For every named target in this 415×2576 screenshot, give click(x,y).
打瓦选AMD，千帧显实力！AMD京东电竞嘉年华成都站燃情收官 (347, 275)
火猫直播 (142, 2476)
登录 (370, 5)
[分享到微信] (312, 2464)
==
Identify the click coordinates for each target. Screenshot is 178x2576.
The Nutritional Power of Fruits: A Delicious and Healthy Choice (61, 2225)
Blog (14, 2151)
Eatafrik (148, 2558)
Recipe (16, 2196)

WHAT IS REQUIRED: Go through the entries above and copy every line containing "click".

YOUR RESPONSE:
For every named target in this 415×2576 screenshot, give click(x,y).
Identify the click coordinates for each target. Screenshot is 178x2576.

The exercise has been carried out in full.